The Creature then comes upon a modest cottage in the woods and he crawls into a hovel attached to one of the cottage walls. Here he is able to live unnoticed, and, through a crack in the wall of the cottage, he is able to observe the family that inhabits it. This family consists of an elderly blind father and his two grown children, Felix and Agatha. We learn later that they are exiles from France living in Switzerland. At this point, the Creature regarded them a saintly, if also melancholy, brood. Watching the sacrificial kindness Felix and Agatha display toward their father, the Creature’s emotional life is awakened. “I felt sensations of a peculiar and overpowering nature,” he recounts, “they were a mixture of pain and pleasure, such as I had never before experienced, either from hunger or cold, warmth or food; and I withdrew from the window, unable to bear these emotions.” The chapter closes with the Creature seeing the family read together before turning in for the night. At the time, however, he knew nothing of the “science of words or letters.”
Through this perhaps too-convenient plot device, Shelley will account for the Creature’s continuing education, intellectual and moral. To this point, though, we might read Shelley’s portrayal of the Creature’s life as an early nineteenth century mashup of Maslow’s hierarchy of needs, Erikson’s stages of psycho-social development, and the history of human civilization. The Creature, then, is a symbol of human civilization. Better yet, Frankenstein and the Creature together symbolize the dual and tragic nature of human civilization.
Throughout chapter twelve, the Creature continues to watch and learn from the family that he begins to affectionately refer to as his “friends.” There is an innocence to the Creature’s early observations. He is confused by a sadness that he perceives alongside their amiable and caring manner. Felix, whose name means “happy” in Latin, was “the saddest of the group.” To his simple mind, they had all that he could possibly wish for. They had a warm home, food, and their mutual companionship. But after a considerable period of time passes, he realizes that one source of their sadness is, in fact, their poverty. They were often hungry, and the Creature often witnessed Agatha and Felix go without food so that their father might eat.
Witnessing that act of self-sacrifice awakens the Creature’s conscience. He had till then been stealing from their stores in the night, but now he felt the pain that he was unwittingly causing them and learns to make do with whatever food he can gather from the surrounding woods. Moreover, he is moved to act in kindness toward his friends. Noticing that Felix spent the better part of the day gathering wood, the Creature begins to gather wood in the night and deposit it on their doorstep. He then watches their reaction with pleasure and is glad for the better use that Felix is able to make of his time.

■ **Extracted data**:
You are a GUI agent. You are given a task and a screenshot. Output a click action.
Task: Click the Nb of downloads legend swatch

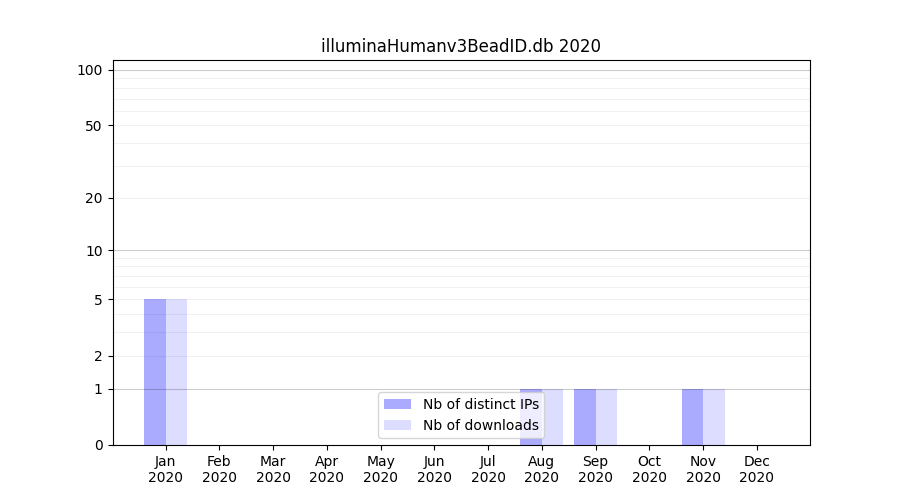[x=397, y=425]
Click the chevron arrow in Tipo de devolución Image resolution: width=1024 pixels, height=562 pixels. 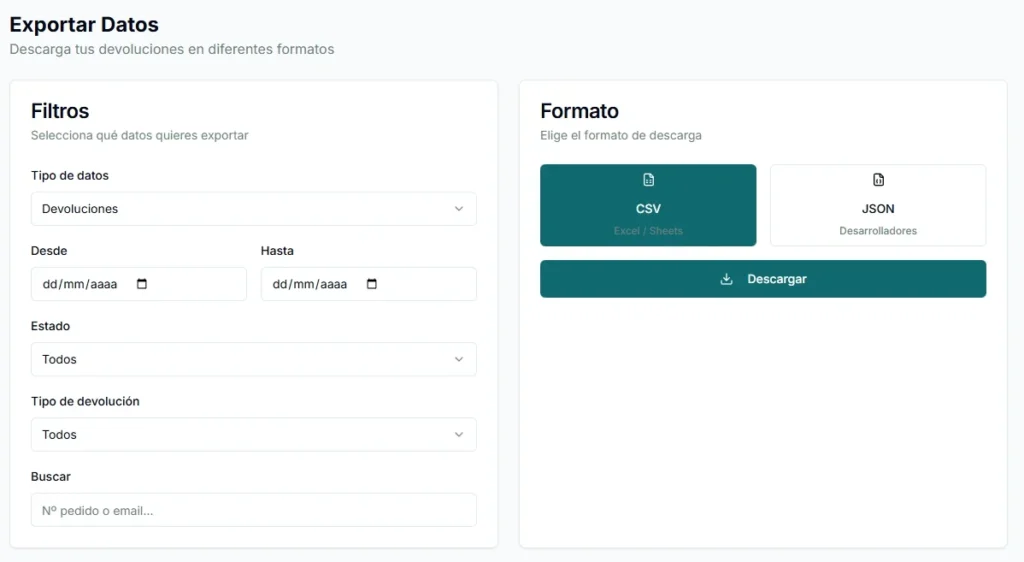459,435
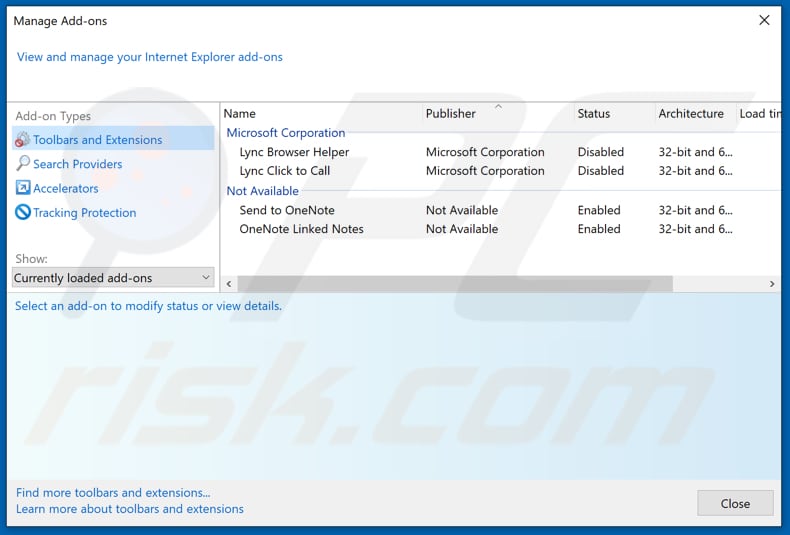The height and width of the screenshot is (535, 790).
Task: Select the Lync Browser Helper add-on
Action: click(x=294, y=152)
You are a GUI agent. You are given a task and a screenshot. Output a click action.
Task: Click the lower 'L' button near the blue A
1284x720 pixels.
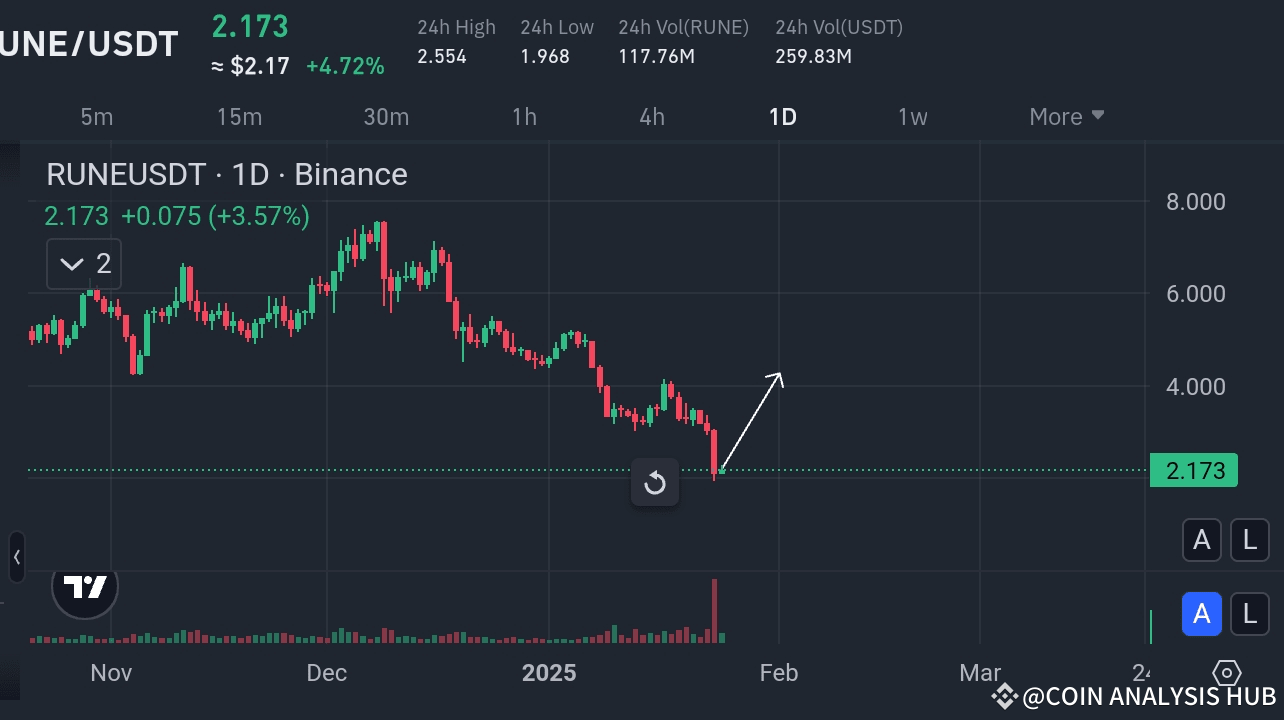pos(1250,614)
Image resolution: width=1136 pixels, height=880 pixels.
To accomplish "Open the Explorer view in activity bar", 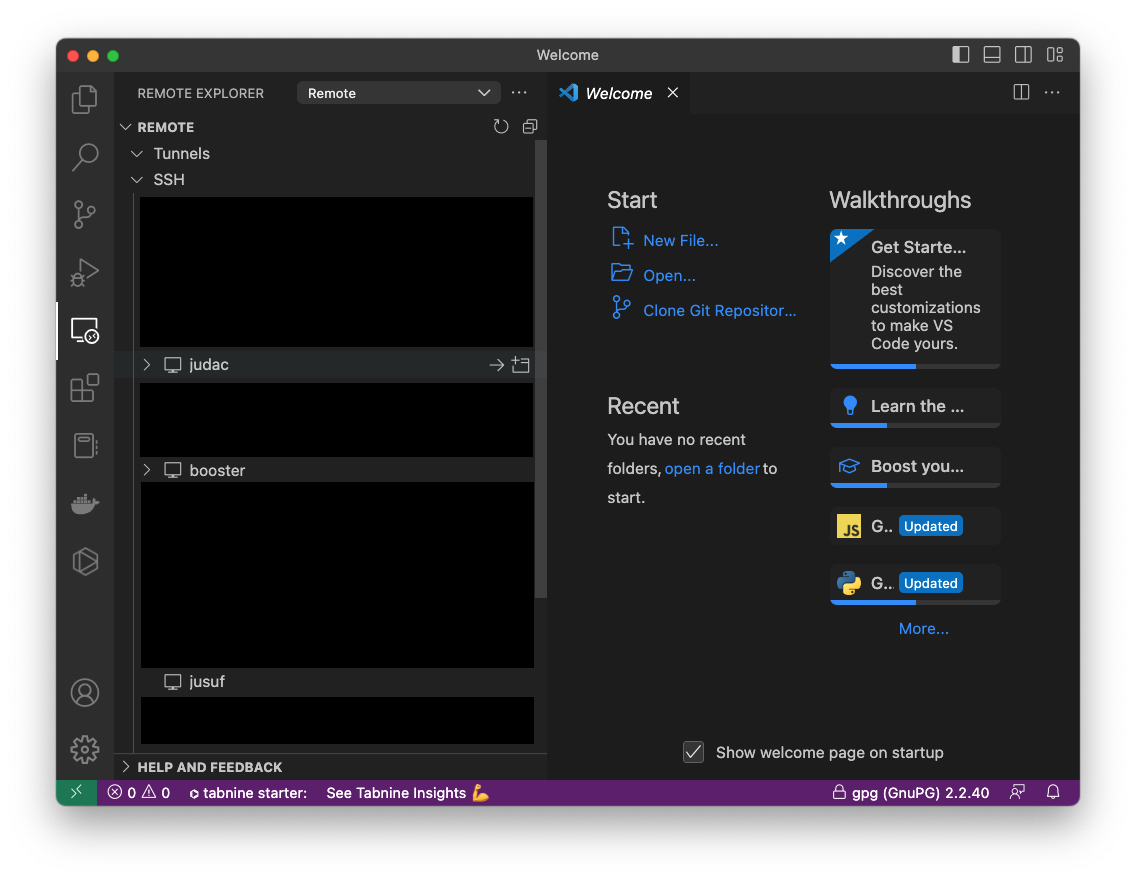I will point(85,99).
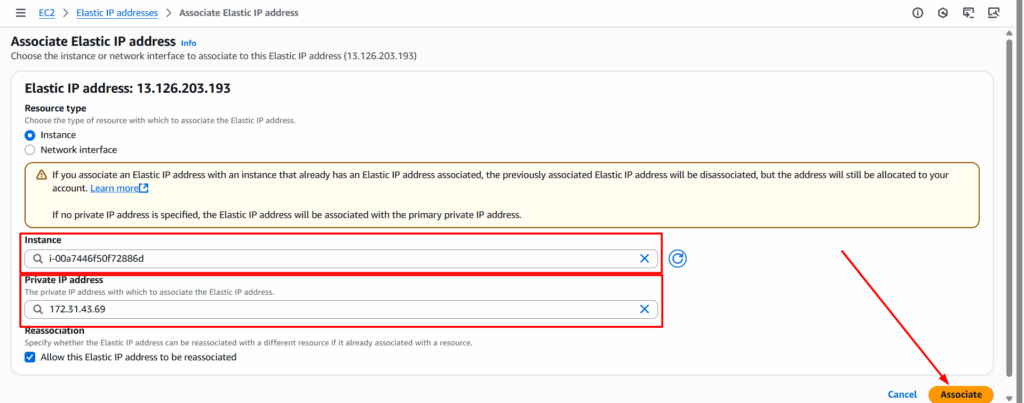1024x403 pixels.
Task: Clear the Private IP address field
Action: click(644, 309)
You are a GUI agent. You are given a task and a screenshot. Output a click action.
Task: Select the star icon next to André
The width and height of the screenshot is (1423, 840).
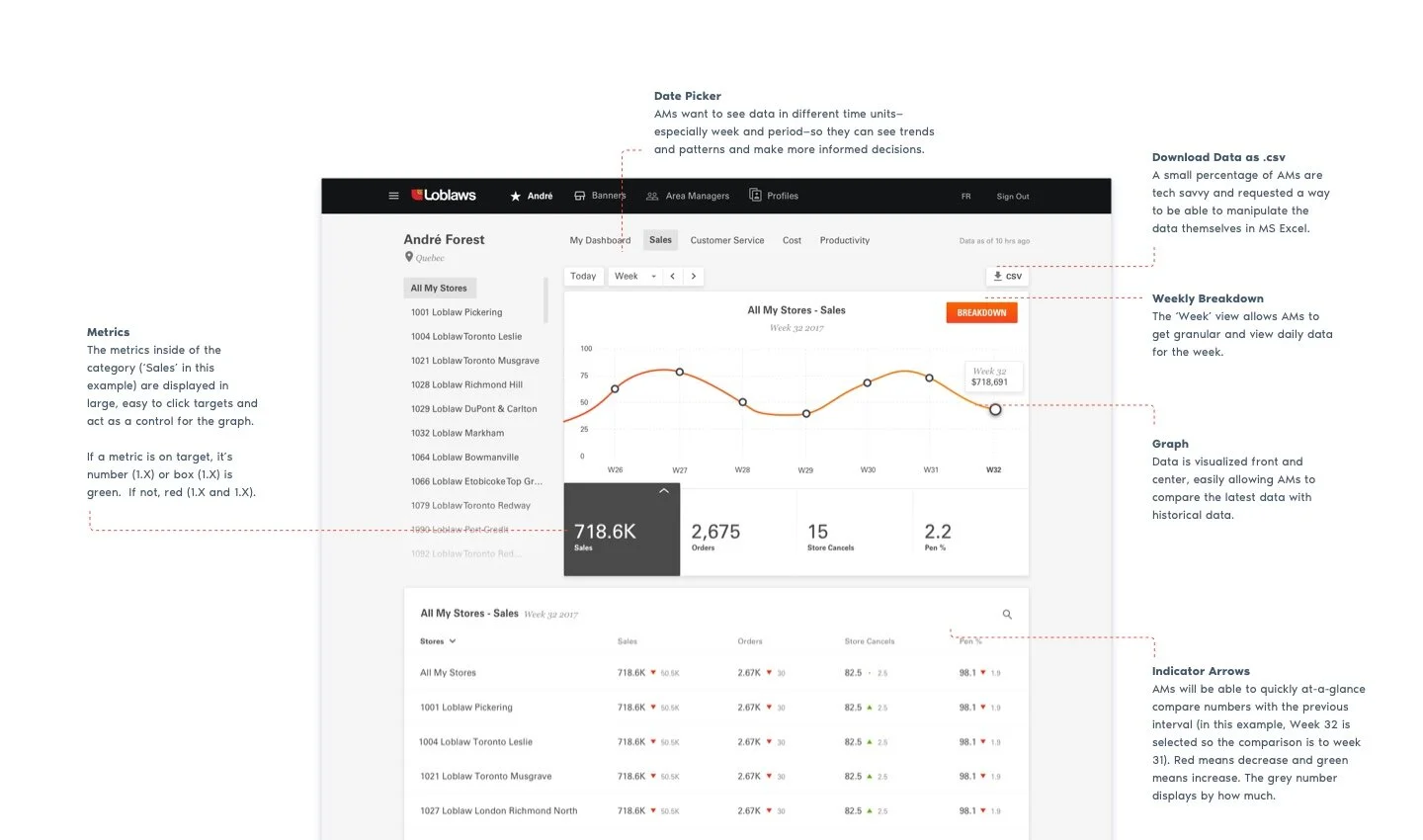pos(515,196)
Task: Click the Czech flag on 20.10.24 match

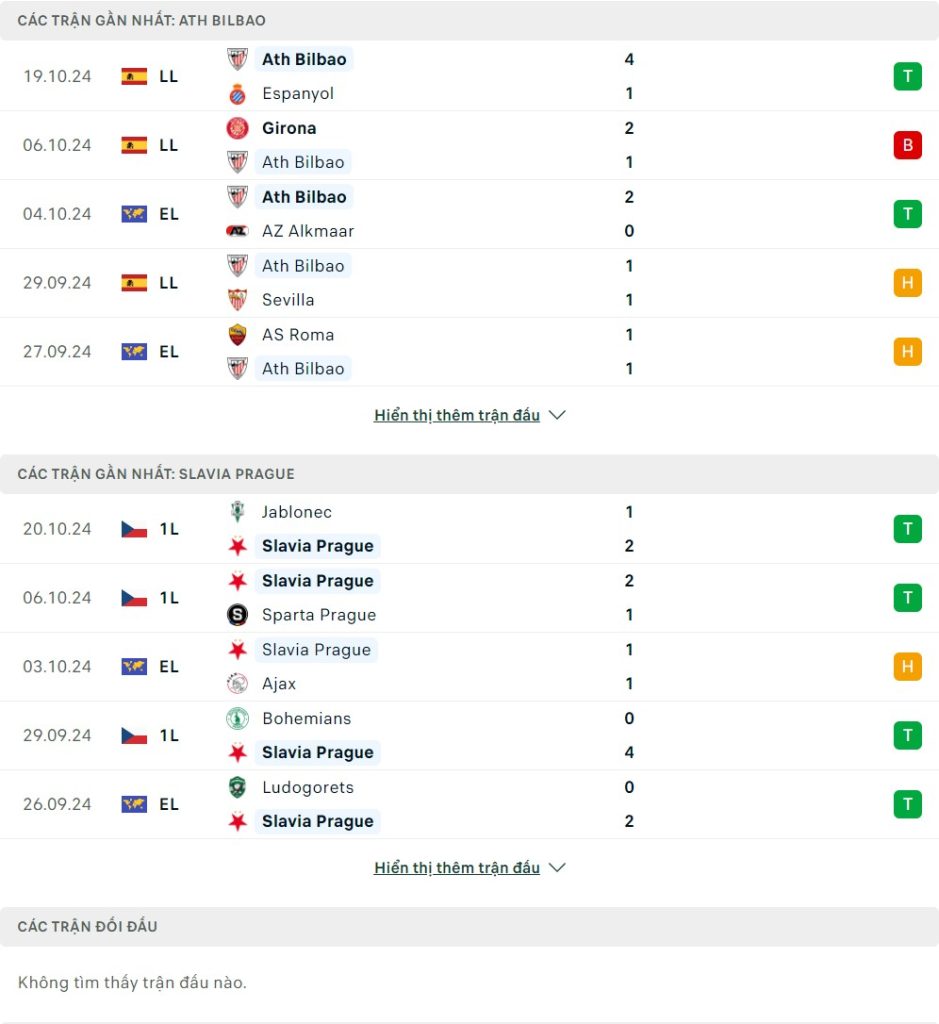Action: [x=134, y=529]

■ **Tasks**:
1. Which three things does the commentary on Frankenstein say Shelley's portrayal of the Creature's life might be read as a mashup of?
2. Answer from the commentary on Frankenstein:
(a) Where does the family come from, and where do they now live?
(b) What does Felix's name mean in Latin?
(c) What does the Creature leave on the family's doorstep at night?
3. According to the commentary on Frankenstein, why does the Creature stop stealing from the family's stores?
The entries have nothing to do with the commentary on Frankenstein.

■ **Solution list**:
1. Maslow's hierarchy of needs, Erikson's stages of psycho-social development, and the history of human civilization.

2.
(a) They are exiles from France living in Switzerland.
(b) It means "happy."
(c) Wood that he has gathered.

3. He sees Agatha and Felix go without food so that their father can eat. This self-sacrifice awakens his conscience and makes him feel the pain he was causing them. He then gets by on whatever food he can gather in the surrounding woods.